### TO DO
Return the stretch from the line with "Instruction: Click the Esc" through the line with "Instruction: Click the Send" in the data below, character for character, skipping all pictures.

### DATASET
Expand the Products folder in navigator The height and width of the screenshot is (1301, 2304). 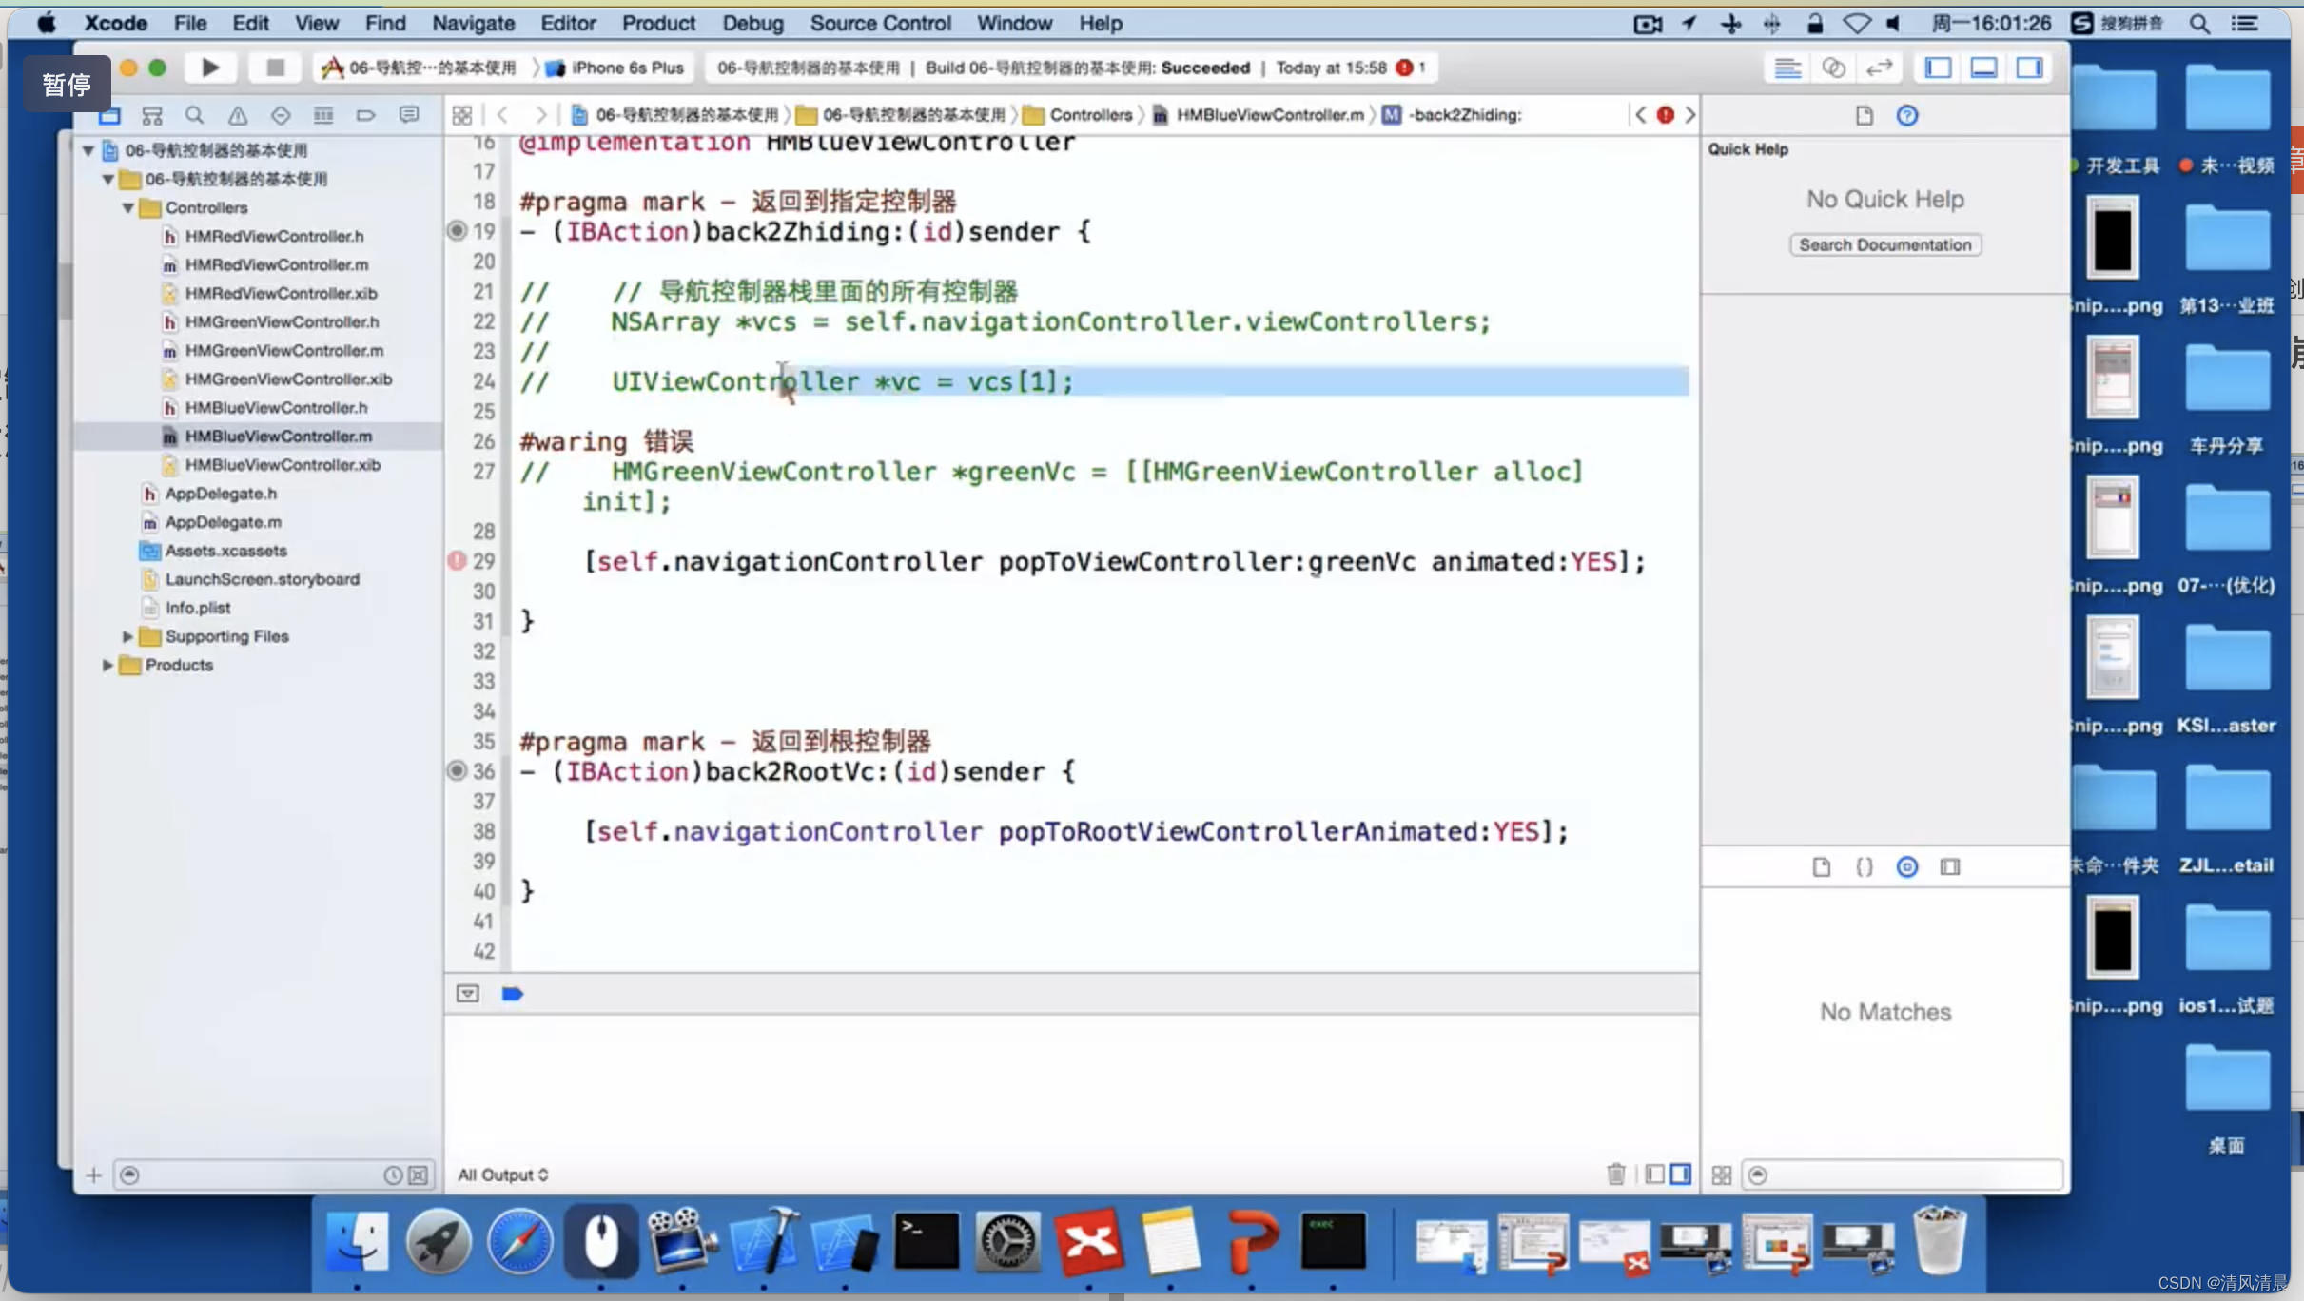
==
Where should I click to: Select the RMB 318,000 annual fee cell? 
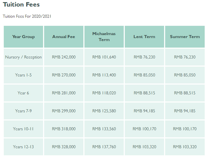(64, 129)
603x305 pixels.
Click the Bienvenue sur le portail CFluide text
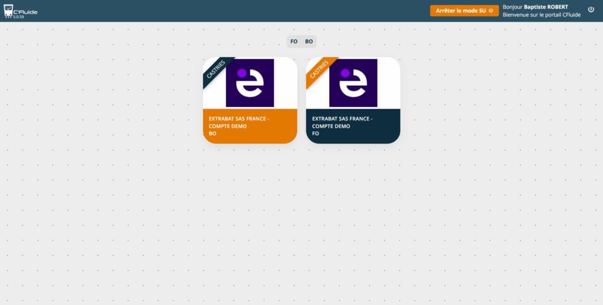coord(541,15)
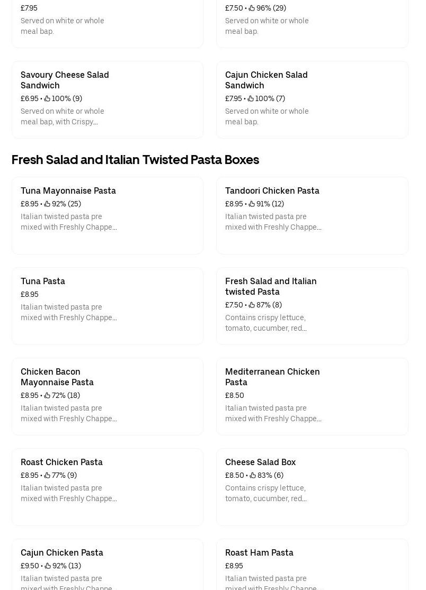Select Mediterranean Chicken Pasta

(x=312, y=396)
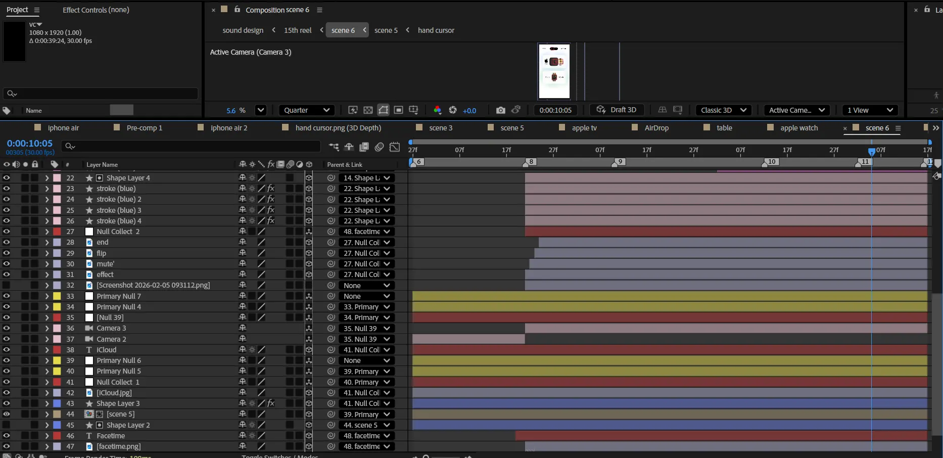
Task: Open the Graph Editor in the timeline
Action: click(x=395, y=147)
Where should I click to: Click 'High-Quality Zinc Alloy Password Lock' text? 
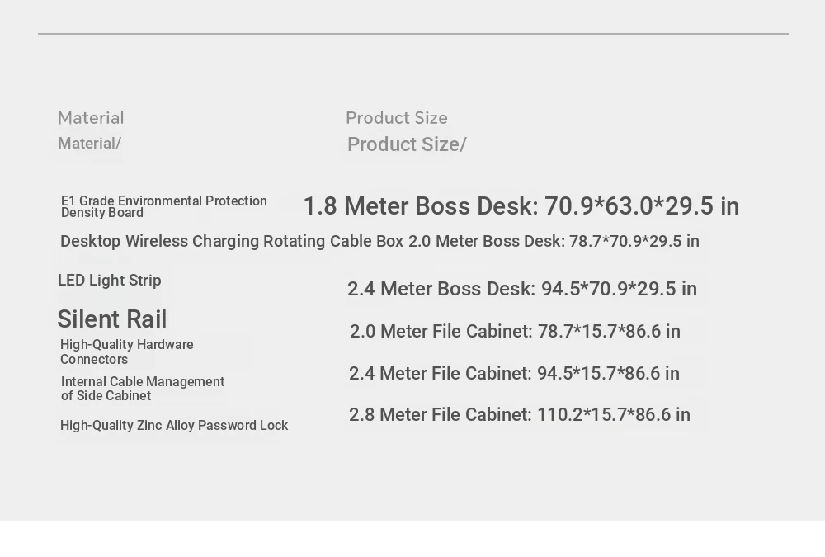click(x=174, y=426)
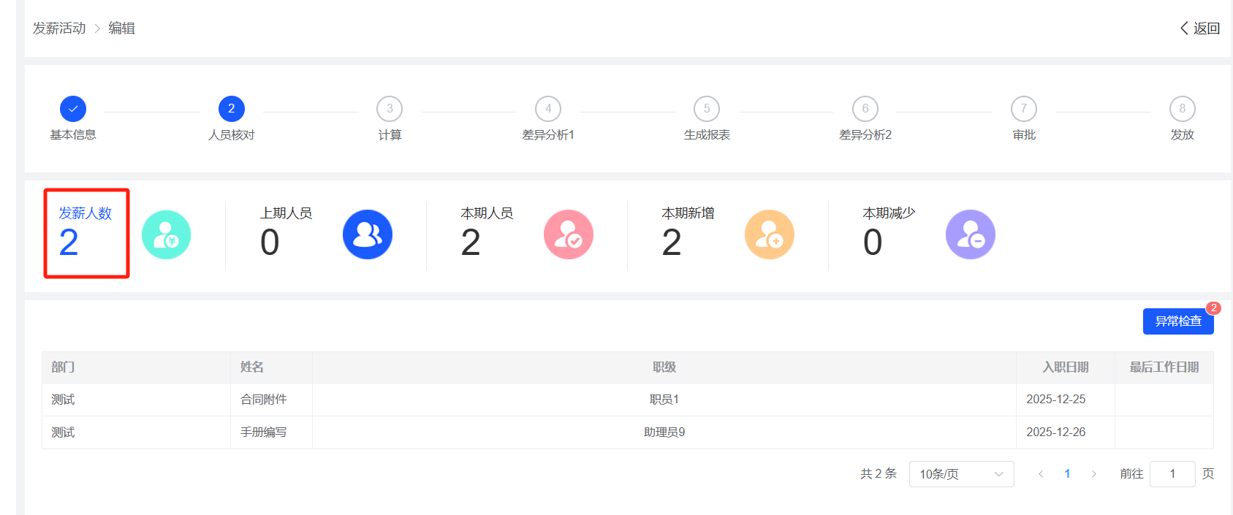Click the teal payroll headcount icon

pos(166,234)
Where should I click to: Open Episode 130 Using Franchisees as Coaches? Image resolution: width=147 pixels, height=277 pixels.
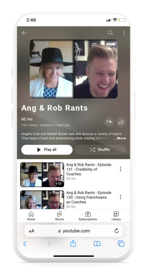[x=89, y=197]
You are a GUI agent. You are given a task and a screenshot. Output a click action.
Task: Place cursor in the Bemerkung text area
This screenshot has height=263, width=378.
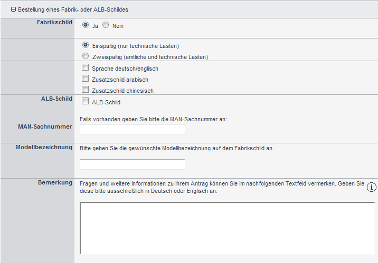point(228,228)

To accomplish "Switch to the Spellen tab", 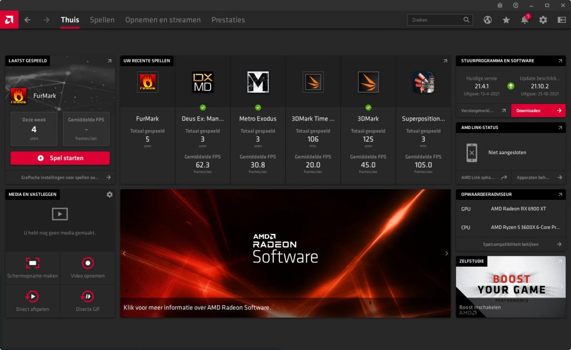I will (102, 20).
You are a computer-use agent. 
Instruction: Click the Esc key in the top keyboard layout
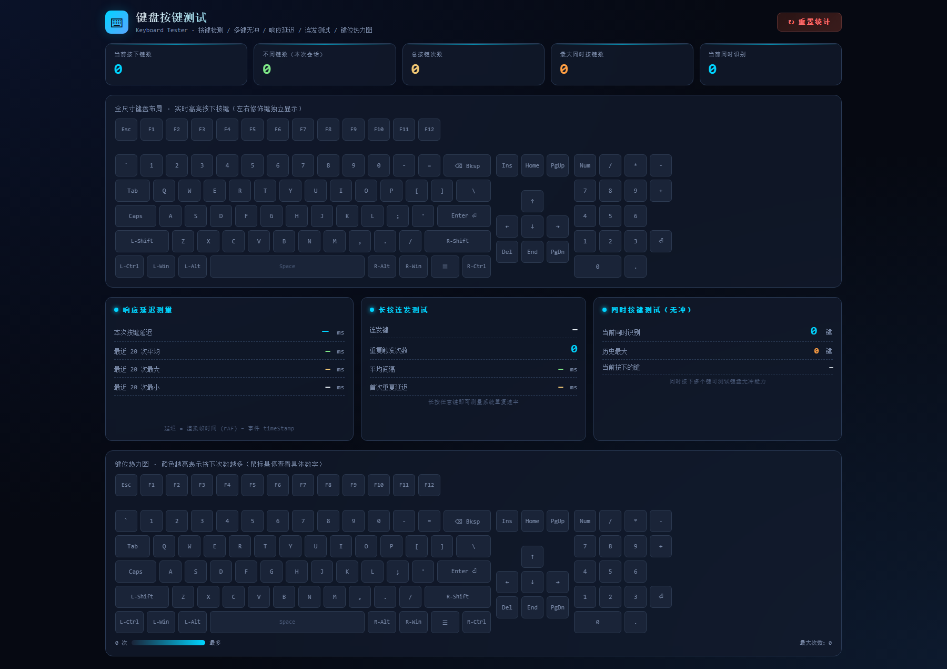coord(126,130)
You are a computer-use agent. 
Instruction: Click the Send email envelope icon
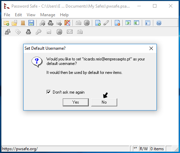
--
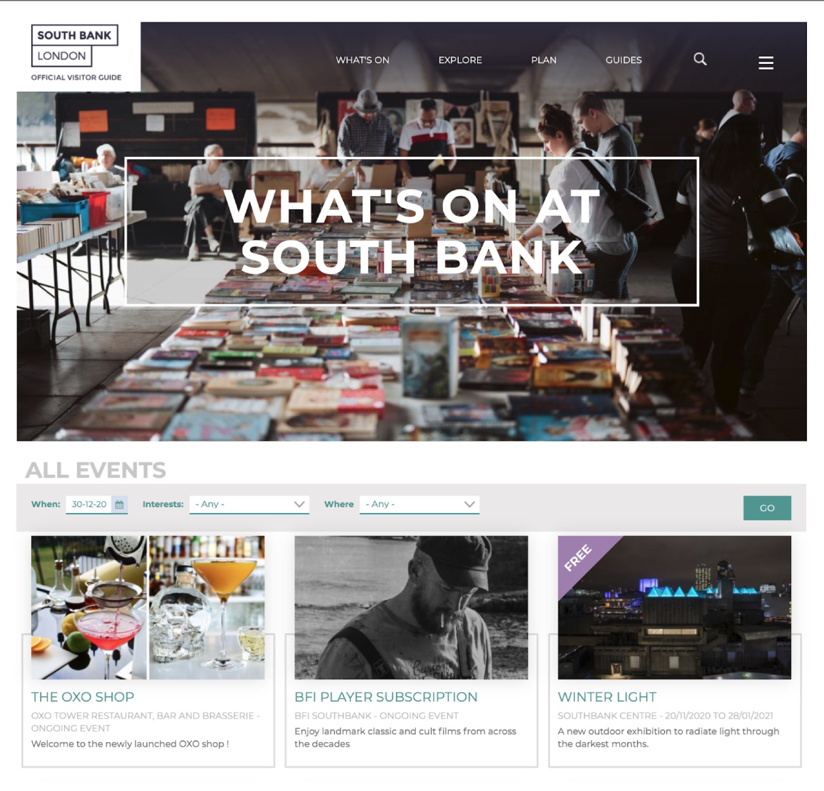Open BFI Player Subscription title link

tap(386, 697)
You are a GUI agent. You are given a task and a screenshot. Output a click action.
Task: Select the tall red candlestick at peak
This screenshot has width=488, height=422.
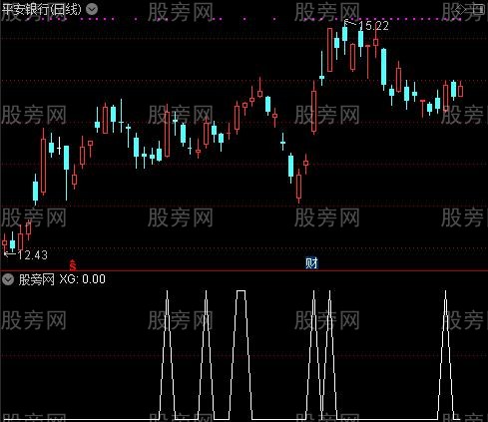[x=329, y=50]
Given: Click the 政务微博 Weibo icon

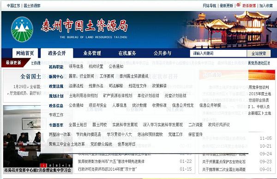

### FINISHED EXERCISE
Instruction: Click the Esc key in the top keyboard layout
coord(126,130)
You are a computer-use agent. 
Instruction: Click the Send email envelope icon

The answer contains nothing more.